Print each of the items below line for line, without any change, and omit the pictures from your output.

Entries for locating text and elements
++++++++++++++++++++
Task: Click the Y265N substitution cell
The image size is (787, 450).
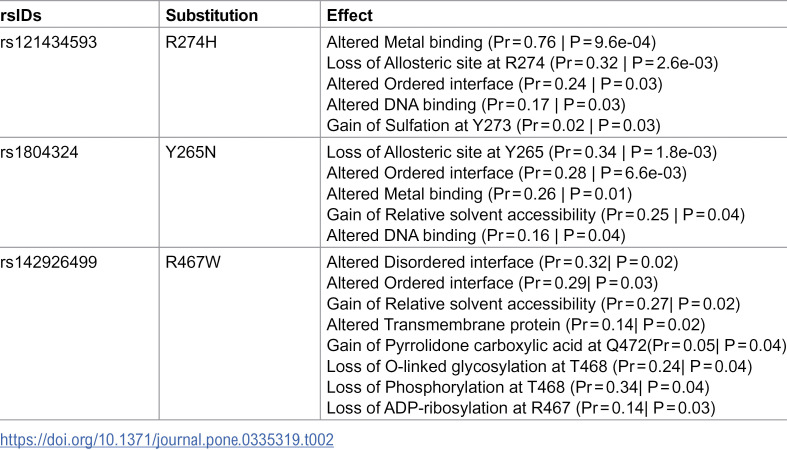Action: click(191, 152)
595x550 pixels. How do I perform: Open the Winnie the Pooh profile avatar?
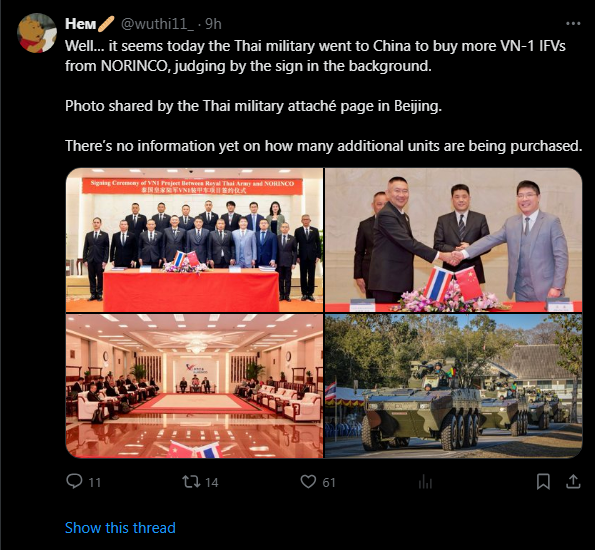[37, 33]
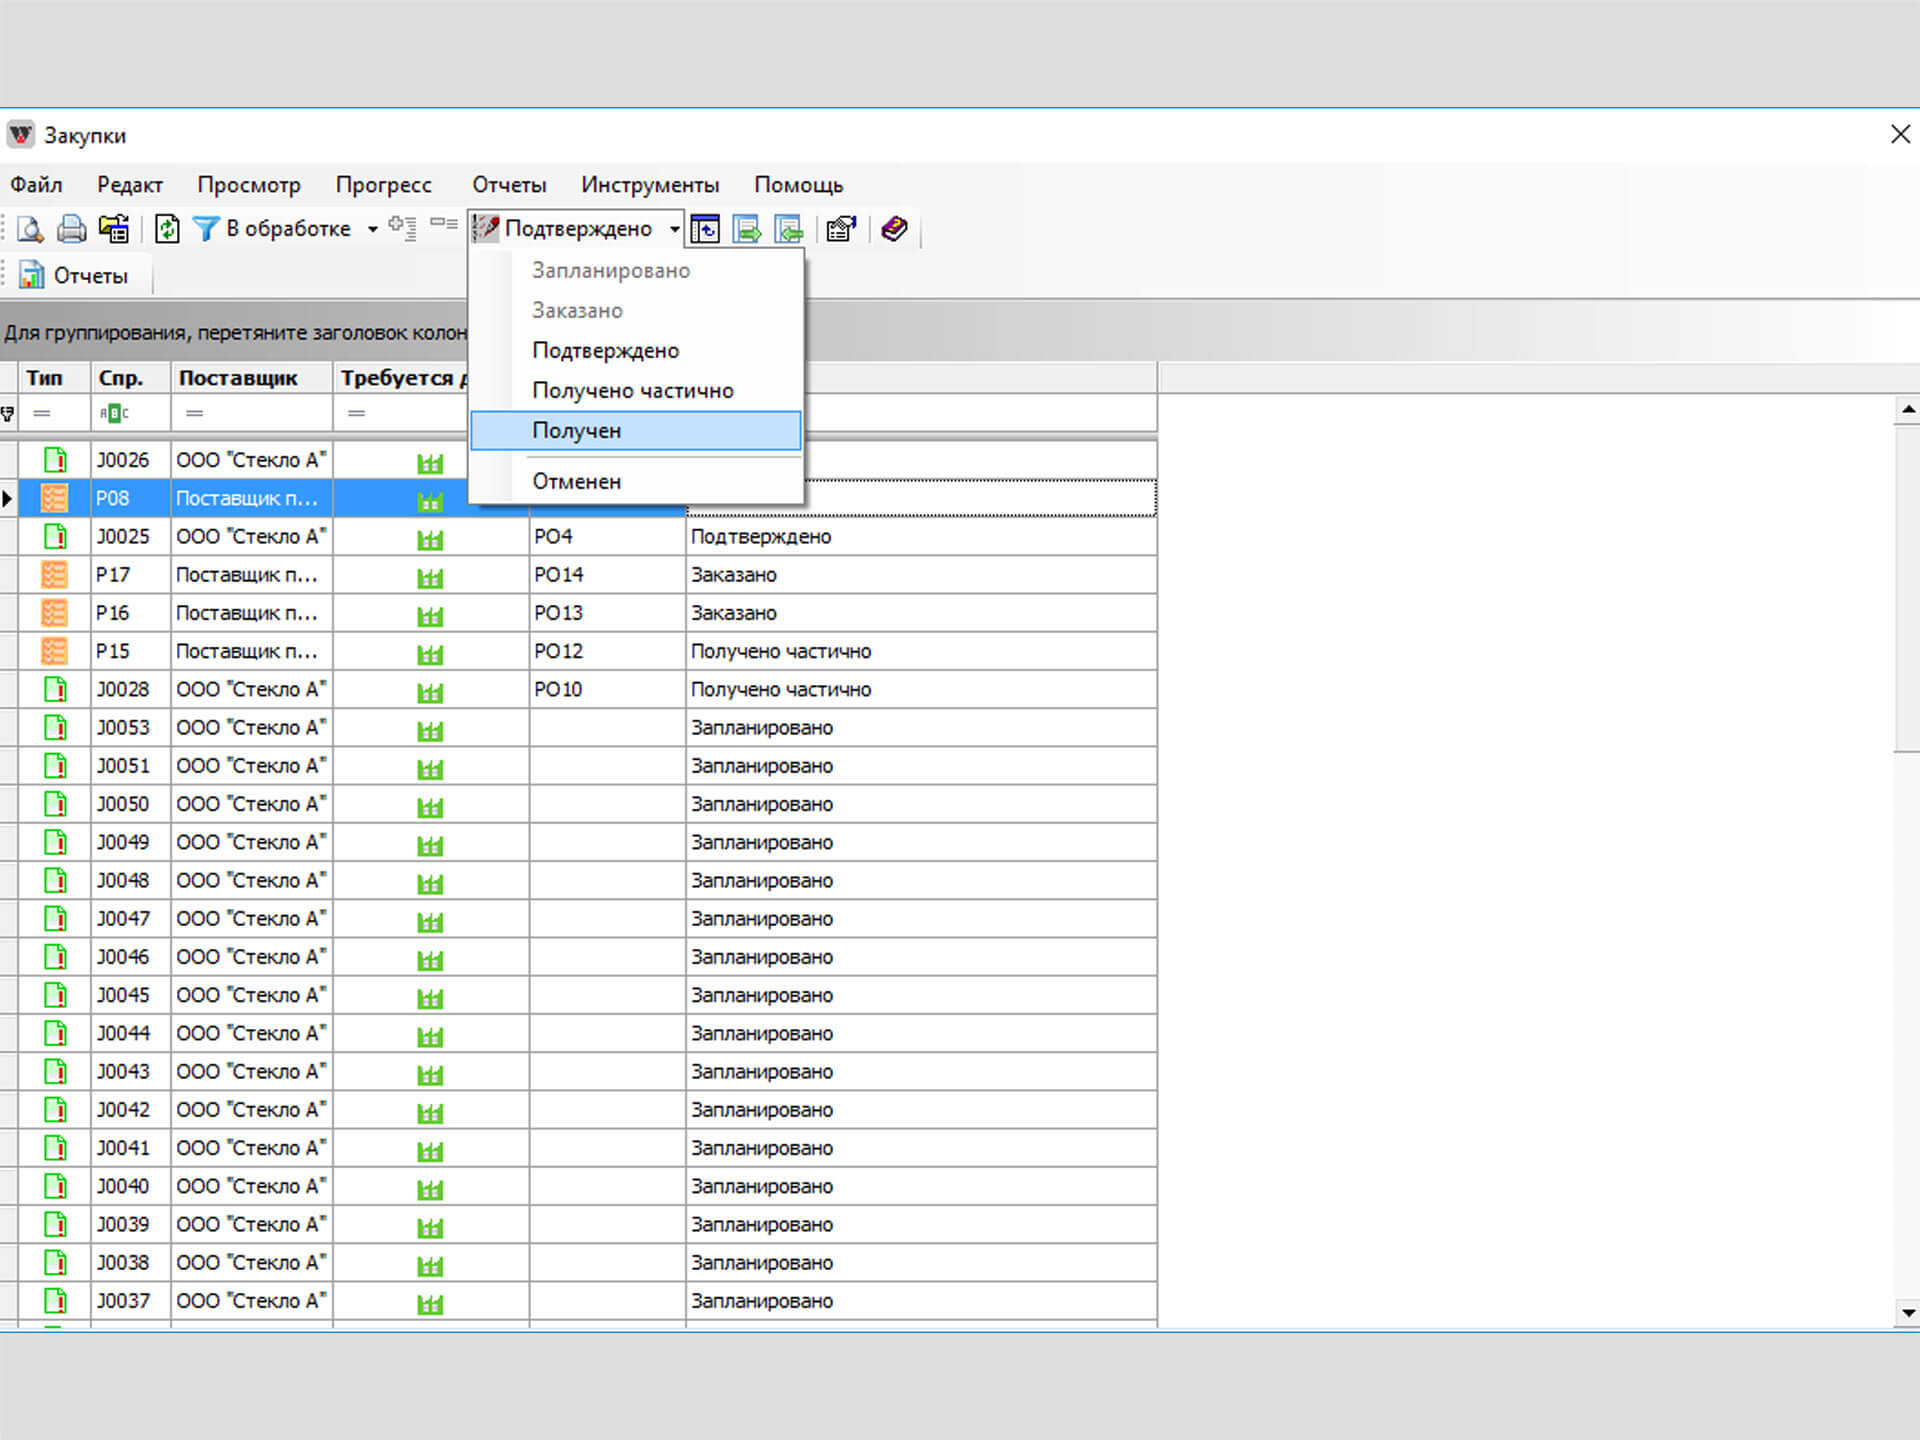The width and height of the screenshot is (1920, 1440).
Task: Choose 'Отменен' from the status menu
Action: coord(576,482)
++++++++++++++++++++
> [SOLUTION FOR THIS TASK]:
Task: Click the Y265N substitution cell
The image size is (787, 450).
Action: click(191, 152)
595x550 pixels. How do I perform: Open the Winnie the Pooh profile avatar?
[37, 33]
The width and height of the screenshot is (1920, 1440).
Task: Choose 'Отменен' from the status menu
Action: coord(576,482)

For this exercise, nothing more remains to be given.